Between Cape Lisburne and Cape Barrow, the shore is very versatile. Its contour includes several intersecting bows. The southern bow, right to the east of Cape Lisburne, is a straightened thermo-abrasive and soliflual shore. This indentation into the coastal contour changes into a convex bow of an island bar, which separates the Kasegaluk Lagoon and stretches up to Icy Cape where this bar joins another which is an element of the following concave bow of the coastal contour. This bow ends with the barrier spit Franklin which separates Peard Bay from the sea.
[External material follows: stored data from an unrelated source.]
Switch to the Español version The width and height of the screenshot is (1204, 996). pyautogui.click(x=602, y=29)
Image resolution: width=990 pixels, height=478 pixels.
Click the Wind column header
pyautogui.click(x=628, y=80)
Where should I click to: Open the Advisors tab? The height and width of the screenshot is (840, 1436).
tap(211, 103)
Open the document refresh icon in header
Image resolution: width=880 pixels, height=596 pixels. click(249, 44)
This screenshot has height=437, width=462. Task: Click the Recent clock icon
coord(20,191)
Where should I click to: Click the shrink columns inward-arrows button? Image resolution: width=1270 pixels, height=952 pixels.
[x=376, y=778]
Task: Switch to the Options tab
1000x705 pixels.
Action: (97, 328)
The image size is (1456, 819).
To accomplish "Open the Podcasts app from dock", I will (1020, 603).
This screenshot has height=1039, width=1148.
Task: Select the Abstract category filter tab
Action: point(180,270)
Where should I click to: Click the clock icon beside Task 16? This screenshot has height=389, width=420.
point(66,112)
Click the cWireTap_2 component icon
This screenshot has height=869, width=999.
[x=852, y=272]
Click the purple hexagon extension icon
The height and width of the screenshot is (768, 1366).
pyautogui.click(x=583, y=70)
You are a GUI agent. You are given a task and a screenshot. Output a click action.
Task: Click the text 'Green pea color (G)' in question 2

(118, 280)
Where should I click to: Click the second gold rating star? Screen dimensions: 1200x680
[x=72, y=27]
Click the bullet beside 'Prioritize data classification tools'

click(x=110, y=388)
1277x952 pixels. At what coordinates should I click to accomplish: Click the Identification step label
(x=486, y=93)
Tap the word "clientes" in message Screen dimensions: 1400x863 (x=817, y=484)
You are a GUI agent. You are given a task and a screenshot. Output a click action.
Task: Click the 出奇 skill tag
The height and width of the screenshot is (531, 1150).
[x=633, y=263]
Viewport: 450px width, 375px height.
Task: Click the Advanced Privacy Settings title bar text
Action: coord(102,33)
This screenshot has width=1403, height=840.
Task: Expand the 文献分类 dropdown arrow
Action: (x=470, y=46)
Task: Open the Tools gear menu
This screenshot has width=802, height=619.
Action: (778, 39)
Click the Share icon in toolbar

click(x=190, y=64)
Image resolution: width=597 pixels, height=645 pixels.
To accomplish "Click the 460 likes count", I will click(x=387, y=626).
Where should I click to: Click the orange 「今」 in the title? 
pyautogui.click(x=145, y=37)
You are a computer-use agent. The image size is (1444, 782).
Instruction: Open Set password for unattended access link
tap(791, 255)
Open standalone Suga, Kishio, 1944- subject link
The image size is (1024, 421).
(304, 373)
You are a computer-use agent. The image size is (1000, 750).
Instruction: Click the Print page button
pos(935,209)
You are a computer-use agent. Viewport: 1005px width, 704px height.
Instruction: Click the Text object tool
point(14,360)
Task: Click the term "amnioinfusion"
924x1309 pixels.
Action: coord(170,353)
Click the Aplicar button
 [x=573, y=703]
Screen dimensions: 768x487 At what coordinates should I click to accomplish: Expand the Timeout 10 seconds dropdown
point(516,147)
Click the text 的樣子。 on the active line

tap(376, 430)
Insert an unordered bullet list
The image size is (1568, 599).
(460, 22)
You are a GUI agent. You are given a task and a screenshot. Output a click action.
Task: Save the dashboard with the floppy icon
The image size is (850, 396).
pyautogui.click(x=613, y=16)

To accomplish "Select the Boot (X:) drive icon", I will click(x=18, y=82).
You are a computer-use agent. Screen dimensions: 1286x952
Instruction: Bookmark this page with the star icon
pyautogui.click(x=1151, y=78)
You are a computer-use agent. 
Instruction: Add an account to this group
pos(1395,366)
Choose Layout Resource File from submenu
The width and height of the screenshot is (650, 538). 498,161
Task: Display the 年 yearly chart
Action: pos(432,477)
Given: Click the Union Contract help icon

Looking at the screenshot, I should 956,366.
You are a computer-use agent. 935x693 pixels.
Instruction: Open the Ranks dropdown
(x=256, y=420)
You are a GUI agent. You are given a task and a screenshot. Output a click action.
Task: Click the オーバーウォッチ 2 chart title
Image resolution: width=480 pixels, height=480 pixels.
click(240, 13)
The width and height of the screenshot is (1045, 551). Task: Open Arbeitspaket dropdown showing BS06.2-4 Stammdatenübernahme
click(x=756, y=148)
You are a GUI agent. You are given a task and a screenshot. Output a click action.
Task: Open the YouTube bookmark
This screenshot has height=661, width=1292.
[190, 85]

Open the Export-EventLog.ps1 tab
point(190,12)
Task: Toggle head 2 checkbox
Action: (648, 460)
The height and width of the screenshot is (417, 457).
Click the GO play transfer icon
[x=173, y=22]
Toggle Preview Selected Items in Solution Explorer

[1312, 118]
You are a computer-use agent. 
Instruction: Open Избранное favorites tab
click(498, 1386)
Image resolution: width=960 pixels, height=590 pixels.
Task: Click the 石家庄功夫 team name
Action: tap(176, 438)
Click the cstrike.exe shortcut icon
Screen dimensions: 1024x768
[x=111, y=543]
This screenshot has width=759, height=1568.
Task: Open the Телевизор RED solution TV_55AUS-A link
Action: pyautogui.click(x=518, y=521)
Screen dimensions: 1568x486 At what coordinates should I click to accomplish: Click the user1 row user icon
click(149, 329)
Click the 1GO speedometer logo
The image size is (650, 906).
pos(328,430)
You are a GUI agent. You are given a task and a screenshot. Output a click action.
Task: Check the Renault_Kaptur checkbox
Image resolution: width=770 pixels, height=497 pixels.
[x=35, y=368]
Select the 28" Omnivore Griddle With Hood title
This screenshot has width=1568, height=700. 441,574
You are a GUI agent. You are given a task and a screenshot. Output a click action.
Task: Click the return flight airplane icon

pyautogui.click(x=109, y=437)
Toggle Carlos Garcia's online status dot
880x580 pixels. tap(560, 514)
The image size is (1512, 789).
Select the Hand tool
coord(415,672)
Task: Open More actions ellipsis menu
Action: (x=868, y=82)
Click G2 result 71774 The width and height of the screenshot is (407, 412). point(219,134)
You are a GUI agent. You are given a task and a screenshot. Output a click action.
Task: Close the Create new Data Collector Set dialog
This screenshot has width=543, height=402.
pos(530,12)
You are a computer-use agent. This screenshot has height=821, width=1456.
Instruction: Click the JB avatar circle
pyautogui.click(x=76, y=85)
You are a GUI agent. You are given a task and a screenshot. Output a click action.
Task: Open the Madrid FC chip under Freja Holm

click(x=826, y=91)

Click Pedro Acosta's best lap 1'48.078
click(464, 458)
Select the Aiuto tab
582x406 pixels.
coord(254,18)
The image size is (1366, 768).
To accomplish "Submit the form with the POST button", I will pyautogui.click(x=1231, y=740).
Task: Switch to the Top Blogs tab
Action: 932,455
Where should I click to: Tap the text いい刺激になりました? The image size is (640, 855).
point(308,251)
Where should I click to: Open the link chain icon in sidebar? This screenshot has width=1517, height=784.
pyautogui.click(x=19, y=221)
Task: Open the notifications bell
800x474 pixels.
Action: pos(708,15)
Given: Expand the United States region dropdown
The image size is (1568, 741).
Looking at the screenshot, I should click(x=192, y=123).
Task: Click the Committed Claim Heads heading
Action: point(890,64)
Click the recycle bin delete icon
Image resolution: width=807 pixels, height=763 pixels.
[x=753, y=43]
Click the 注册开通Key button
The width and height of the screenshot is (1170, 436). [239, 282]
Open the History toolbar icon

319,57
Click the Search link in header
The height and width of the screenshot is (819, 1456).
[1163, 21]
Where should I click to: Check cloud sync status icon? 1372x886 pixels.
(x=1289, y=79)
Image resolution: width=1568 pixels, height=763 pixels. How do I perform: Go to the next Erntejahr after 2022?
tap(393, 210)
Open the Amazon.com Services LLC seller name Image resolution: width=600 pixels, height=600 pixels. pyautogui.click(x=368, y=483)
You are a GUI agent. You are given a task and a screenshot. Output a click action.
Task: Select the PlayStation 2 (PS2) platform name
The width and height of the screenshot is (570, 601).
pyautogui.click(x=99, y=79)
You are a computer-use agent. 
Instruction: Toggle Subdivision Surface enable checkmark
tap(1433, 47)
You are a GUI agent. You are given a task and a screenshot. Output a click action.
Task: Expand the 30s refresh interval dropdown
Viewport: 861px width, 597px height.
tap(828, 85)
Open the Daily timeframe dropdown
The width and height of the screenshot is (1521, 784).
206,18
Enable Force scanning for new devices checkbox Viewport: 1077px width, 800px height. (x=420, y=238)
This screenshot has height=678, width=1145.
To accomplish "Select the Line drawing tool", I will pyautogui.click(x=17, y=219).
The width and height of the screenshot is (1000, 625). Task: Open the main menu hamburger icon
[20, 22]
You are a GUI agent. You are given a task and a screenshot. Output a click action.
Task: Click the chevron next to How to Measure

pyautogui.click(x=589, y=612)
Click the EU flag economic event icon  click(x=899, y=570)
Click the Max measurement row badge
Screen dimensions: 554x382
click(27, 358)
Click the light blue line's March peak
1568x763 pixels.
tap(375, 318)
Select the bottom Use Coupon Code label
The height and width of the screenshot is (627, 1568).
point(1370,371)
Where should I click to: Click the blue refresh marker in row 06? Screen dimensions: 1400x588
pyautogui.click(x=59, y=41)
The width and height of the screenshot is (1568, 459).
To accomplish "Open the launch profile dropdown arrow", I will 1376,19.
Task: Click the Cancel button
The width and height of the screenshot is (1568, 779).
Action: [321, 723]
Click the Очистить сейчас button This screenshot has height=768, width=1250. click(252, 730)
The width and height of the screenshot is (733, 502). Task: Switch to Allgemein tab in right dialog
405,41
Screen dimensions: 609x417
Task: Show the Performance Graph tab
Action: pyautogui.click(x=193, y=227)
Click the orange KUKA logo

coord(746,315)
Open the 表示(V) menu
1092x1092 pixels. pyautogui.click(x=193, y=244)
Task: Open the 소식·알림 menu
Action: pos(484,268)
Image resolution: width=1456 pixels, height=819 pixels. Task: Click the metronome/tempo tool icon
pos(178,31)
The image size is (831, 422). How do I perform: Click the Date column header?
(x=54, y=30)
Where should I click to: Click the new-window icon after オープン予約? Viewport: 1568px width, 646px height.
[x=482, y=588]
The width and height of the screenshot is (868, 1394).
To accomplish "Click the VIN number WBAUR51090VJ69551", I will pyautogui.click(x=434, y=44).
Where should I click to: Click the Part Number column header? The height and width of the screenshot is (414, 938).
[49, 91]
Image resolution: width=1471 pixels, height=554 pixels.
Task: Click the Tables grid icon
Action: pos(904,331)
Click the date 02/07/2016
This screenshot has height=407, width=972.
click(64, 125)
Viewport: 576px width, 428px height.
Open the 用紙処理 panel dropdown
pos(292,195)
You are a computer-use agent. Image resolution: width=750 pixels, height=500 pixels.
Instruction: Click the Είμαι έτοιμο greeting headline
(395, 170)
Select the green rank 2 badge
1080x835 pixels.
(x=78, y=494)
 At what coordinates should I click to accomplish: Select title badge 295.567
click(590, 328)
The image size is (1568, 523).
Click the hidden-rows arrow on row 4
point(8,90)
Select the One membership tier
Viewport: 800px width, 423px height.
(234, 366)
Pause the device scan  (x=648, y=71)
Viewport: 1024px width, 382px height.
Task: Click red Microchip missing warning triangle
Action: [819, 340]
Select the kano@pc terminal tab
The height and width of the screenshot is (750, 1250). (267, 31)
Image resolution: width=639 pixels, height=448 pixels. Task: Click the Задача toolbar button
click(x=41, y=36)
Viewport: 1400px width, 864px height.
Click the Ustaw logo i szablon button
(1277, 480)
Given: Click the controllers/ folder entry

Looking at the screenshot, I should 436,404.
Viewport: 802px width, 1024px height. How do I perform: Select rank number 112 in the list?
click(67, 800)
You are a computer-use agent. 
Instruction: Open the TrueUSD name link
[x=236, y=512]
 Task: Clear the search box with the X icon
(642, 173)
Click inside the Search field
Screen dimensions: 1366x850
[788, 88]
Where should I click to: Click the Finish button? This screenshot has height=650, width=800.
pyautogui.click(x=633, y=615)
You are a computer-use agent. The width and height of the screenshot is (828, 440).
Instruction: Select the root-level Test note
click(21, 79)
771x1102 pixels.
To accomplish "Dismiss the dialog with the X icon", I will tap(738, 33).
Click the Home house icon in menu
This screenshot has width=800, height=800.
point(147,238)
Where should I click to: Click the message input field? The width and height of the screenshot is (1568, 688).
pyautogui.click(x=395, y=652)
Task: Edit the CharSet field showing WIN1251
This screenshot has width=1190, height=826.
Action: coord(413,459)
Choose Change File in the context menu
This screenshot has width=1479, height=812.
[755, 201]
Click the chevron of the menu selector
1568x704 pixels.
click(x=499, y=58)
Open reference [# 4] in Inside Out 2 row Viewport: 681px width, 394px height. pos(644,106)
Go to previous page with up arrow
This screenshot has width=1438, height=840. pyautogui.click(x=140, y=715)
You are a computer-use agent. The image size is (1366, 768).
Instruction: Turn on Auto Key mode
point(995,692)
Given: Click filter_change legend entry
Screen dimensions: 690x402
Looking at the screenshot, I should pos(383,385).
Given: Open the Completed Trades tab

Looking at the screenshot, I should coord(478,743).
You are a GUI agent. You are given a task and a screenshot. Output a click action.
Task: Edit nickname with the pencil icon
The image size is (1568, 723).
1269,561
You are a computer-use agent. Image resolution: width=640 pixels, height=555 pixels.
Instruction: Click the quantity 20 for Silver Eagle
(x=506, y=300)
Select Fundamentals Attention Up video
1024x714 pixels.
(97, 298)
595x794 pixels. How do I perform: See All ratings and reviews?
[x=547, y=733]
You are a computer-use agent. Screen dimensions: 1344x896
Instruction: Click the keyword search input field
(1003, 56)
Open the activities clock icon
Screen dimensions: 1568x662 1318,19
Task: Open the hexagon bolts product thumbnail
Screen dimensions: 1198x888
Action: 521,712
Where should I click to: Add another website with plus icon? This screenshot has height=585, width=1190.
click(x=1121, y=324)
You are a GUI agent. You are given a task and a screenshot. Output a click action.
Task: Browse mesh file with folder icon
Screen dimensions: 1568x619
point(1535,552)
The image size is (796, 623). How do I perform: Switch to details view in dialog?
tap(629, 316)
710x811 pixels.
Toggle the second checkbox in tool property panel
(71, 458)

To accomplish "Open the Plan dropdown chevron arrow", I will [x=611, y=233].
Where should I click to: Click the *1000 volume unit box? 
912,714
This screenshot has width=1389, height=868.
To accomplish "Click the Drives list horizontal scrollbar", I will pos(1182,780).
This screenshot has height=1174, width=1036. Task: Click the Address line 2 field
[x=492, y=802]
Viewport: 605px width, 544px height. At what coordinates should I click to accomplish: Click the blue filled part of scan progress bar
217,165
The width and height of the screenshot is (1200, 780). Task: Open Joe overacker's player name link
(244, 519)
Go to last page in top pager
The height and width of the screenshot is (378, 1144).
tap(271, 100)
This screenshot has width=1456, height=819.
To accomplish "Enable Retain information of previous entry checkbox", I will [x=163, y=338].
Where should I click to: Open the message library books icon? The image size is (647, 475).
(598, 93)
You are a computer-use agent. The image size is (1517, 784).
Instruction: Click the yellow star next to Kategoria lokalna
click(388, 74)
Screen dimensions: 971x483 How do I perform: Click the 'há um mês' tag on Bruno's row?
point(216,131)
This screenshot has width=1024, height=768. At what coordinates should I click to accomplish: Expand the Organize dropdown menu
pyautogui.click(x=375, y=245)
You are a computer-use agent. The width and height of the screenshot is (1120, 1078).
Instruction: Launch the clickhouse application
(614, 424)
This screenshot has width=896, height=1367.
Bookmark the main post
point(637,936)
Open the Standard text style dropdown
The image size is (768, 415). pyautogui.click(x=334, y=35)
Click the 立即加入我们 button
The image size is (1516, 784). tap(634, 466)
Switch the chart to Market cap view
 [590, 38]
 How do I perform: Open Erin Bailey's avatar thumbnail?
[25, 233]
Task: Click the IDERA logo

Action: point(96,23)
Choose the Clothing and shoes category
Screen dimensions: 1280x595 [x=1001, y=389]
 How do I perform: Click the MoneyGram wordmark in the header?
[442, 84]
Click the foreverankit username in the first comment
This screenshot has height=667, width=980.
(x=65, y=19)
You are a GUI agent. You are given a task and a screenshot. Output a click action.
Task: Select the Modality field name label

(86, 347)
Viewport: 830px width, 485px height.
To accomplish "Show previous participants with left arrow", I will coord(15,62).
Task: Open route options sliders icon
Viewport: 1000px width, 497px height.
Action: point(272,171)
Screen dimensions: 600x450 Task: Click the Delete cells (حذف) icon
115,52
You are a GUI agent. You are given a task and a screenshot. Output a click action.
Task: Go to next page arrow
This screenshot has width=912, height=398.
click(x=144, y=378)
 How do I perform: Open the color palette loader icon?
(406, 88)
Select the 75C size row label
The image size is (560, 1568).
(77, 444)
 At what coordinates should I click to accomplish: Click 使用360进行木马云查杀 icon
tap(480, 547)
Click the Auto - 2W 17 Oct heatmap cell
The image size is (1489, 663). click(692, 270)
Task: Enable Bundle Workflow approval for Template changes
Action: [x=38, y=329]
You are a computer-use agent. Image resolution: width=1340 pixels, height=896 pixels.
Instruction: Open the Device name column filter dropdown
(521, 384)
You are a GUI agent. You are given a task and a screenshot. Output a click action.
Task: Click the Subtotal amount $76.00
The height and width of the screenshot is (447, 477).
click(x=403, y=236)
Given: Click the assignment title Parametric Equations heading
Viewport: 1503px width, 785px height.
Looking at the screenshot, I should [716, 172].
From this bay to Cape Barrow, there stretches one more concave bow which is fully thermo-abrasive.
Thermo-abrasive areas of the coast are formed by loose shore marine deposits, from aleurites to gravel with cavern-load ice insertions. The sea cliffs reach 9 m in height and the speed of shore retreat amounts to 3 m/year. The plain is marked by total absence of glacier depositions. From time to time in the middle of the tundra, it is possible to see pingos (bulgunnyakhs).
Island barriers account for 58 % of the total length of Alaska northern coast. First of all this is due to favorable wave conditions between Point Lay and Cape Barrow, as the Chukchi Sea here is free from ice at least 3 months a year. This is the time of prevailing winds which account for the waves approaching the coast at a right angle. The geological and geomorphological conditions are not less favorable. The shallow continental coast presents a submerged plain formed by loose bottom settlings consisting of coarse sand, gravel, and pebbles. The island barriers to the south of Icy Cape are very prominent. Here there are seven islands with the total length of 120 km and the barrier width reaches 350 m while the islands’ height is 2–3 m. The islands are formed by sand and gravel, thrust over lagoon aleurite sediments. The continental slopes of the islands are marked by fine-grained sand. There is an obvious tendency to the movement of the islands toward the land. To the north of Icy Cap, the barrier islands are lower and narrower.
What is peculiar about these barrier islands or island barriers is their moderate width and height. This proved quite clearly that they were formed after the Holocene transgression of the World Ocean as all the islands and island barriers, formed at that time and belonging to relict formations at the present moment, are 5–7 m high.